- [Verilen metin]
------------------------------------------------------------

Artanlar ve azalanlar

  • Safvet Senih
  • Safvet Senih
    14 Eyl 2017 16:37
    “Nice az topluluklar küçük cemaatler vardır ki, Allah’ın izniyle çoklara büyük cemaatlere galip gelirler” (Bakara Suresi, 2/249)  ve “Eğer sizden tam sabırlı yirmi kişi olursa, iki yüz kişiye galip gelir ve eğer siz müminlerden yüz kişi olursa inkarcılardan bin kişiyi mağlup eder.” (Enfâl Suresi, 8/66)  âyetleri sabırlı, ihlasla yani keyfiyete sahip kaliteliler, o kıratta olmayan sadece kemiyete sahip çoklara her zaman galip gelirler.

    Üstad Hazretleri İhlas Risalesinde, ihlas hasletinin sahip olduğu nurları ve kuvvetleri şöyle ifade ediyor: “Ey âhiret kardeşlerim ve ey Kur’an hizmetindeki arkadaşlarım! Bilirsiniz ve biliniz: Bu dünyada, bilhassa uhrevî hizmetlerde; en mühim bir esas, en büyük bir kuvvet, en makbul bir şefaatçi, en metin bir dayanma noktası, en kısa  bir hakikat yolu, en makbul bir mânevî dua, maksatlara ulaşmada en kerametli bir vesîle, en yüksek bir haslet en sâfî bir ubudiyet, ihlastır.” (Yirmi Birinci Lem’a) 

    Üstad Hazretleri aynı Risalede bu hususu isbat için şöyle bir misal veriyor:
    “Evet, kuvvet hakta ve ihlasta olduğuna bir delil, şu Hizmetimizdir. Bu Hizmetimizde bir parça ihlas, bu davayı isbat eder ve kendi kendine delil olur. Çünkü, yirmi seneden fazla kendi memleketimde ve İstanbul’da ettiğimiz ilmî ve dînî hizmete mukabil, burada sizinle (Barla’da) yedi-sekiz senede yüz derece fazla edildi. Halbuki, kendi memleketimde ve İstanbul’da burada benimle çalışan kardeşlerimden yüz belki bin derece fazla yardımcılarım varken, burada ben yalnız, kimsesiz, garip, yarım ümmî, insafsız memurlarının tarassudat ve tazyikatları altında yedi sekiz sene sizinle ettiğim hizmet; yüz derece eski hizmetten fazla muvaffakıyeti gösteren mânevî kuvvet, sizlerdeki ihlastan geldiğine katiyyen şüphem kalmadı.”

------------------------------------------------------------

- [Görev listesi]
1. Aşağıdaki ifadelerin ihlas hakkındaki metinle uyuşup uyuşmadığını belirtin: (a) İhlas, "en yüksek bir haslet" olarak anılır. (b) Barla'daki hizmet on beş sene sürmüştür. (c) Üstad, memleketinde ve İstanbul'da daha az yardımcısı olduğunu söyler. Her birine evet ya da hayır deyin ve kararı veren sözleri metinden aynen alıntılayın.
2. Lütfen ihlas hakkındaki metinde "Üstad Hazretleri İhlas" ile "(Yirmi Birinci Lem’a)" arasındaki kısmı, ikisi de dahil olmak üzere, "arkadaşlarım" ifadesini "yoldaşlarım" olarak değiştirip yeniden yazın.
Bu malzemenin metinle hiçbir ilgisi yoktur.

------------------------------------------------------------

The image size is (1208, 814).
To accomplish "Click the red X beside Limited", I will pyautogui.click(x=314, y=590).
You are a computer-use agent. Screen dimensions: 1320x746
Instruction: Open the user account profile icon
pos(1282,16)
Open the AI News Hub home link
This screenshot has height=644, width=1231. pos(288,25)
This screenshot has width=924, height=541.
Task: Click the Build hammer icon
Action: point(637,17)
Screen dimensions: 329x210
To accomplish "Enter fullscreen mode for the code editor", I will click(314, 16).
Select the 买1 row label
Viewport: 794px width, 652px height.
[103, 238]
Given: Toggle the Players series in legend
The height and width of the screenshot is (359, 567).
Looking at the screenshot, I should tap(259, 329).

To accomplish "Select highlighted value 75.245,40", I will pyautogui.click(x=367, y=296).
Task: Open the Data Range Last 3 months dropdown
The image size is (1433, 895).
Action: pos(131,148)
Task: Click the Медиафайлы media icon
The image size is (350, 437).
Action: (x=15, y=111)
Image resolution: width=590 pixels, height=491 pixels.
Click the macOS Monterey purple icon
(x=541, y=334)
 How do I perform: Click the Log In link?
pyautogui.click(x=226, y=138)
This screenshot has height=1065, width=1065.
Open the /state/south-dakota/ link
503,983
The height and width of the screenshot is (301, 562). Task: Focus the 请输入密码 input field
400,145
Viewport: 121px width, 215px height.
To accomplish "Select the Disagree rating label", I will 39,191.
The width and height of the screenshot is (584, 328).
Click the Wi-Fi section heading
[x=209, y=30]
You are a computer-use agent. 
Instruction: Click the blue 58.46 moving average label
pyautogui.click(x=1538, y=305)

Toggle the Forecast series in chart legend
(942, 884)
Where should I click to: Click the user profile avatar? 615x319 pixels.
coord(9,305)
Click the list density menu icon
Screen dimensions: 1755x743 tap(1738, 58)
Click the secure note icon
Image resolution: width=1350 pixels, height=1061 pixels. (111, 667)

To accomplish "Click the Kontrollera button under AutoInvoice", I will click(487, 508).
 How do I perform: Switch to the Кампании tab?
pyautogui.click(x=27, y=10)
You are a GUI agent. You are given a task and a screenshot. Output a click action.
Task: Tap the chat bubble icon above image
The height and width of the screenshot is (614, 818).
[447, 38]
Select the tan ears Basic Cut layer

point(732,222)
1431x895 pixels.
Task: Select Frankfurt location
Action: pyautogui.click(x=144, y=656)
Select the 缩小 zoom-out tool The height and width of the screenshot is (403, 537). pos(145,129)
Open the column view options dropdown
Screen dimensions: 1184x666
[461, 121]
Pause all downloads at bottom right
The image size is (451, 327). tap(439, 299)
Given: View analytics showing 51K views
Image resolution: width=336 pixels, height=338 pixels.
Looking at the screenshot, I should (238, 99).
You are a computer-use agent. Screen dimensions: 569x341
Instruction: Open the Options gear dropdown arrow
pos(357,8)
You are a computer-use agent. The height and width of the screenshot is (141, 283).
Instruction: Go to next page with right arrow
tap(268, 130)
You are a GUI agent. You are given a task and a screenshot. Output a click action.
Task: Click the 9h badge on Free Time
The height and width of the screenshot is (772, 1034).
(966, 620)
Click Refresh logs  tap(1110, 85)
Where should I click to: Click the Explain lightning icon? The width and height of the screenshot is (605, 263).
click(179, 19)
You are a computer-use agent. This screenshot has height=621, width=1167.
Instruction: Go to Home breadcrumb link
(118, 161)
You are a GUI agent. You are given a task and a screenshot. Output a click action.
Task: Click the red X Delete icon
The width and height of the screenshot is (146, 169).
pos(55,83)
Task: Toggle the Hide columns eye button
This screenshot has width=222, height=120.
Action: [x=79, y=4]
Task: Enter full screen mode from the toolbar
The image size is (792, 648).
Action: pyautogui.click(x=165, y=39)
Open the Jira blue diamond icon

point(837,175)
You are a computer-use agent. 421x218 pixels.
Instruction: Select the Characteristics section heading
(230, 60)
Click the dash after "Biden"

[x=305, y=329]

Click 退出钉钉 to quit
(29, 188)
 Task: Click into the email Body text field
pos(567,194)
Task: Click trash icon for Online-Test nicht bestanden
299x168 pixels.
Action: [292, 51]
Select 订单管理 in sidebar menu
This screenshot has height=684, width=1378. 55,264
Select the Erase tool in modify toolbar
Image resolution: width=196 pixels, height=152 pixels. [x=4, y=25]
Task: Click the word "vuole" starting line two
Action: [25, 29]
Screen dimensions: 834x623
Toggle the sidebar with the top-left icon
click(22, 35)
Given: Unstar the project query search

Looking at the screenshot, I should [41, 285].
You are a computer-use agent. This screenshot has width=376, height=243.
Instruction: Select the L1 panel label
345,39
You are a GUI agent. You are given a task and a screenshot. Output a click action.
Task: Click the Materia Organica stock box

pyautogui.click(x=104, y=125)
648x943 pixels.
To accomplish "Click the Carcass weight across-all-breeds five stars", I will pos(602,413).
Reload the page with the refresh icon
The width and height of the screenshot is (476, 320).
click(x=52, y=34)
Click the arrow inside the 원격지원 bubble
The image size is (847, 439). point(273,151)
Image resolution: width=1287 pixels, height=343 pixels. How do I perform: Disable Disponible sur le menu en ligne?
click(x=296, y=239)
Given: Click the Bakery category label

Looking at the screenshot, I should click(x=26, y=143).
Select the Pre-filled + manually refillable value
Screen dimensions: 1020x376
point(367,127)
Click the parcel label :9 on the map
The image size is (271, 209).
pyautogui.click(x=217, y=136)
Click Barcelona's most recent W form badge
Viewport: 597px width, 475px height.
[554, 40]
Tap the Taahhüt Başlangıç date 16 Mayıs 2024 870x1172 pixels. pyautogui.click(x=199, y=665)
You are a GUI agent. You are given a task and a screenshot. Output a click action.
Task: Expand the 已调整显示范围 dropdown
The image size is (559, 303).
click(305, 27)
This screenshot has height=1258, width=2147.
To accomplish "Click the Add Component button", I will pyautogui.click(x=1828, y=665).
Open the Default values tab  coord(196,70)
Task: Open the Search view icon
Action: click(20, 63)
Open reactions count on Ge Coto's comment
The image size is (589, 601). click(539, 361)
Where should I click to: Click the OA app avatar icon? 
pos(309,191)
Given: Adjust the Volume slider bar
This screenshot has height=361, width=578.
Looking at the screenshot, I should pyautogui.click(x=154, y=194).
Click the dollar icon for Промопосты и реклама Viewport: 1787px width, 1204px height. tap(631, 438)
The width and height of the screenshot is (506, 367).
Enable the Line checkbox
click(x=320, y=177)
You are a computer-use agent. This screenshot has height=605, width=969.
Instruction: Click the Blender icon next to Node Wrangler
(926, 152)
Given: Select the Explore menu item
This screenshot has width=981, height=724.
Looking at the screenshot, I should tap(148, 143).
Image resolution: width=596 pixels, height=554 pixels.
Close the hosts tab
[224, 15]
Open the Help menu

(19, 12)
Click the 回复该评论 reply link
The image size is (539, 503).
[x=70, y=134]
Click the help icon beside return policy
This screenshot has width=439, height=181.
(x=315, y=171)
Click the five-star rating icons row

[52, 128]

------------------------------------------------------------

- [Alıştırma sonuçları]
1.
(a) Evet: "en yüksek bir haslet"
(b) Hayır: "yedi-sekiz senede"
(c) Hayır: "yüz belki bin derece fazla yardımcılarım varken"

2.
Üstad Hazretleri İhlas Risalesinde, ihlas hasletinin sahip olduğu nurları ve kuvvetleri şöyle ifade ediyor: “Ey âhiret kardeşlerim ve ey Kur’an hizmetindeki yoldaşlarım! Bilirsiniz ve biliniz: Bu dünyada, bilhassa uhrevî hizmetlerde; en mühim bir esas, en büyük bir kuvvet, en makbul bir şefaatçi, en metin bir dayanma noktası, en kısa  bir hakikat yolu, en makbul bir mânevî dua, maksatlara ulaşmada en kerametli bir vesîle, en yüksek bir haslet en sâfî bir ubudiyet, ihlastır.” (Yirmi Birinci Lem’a)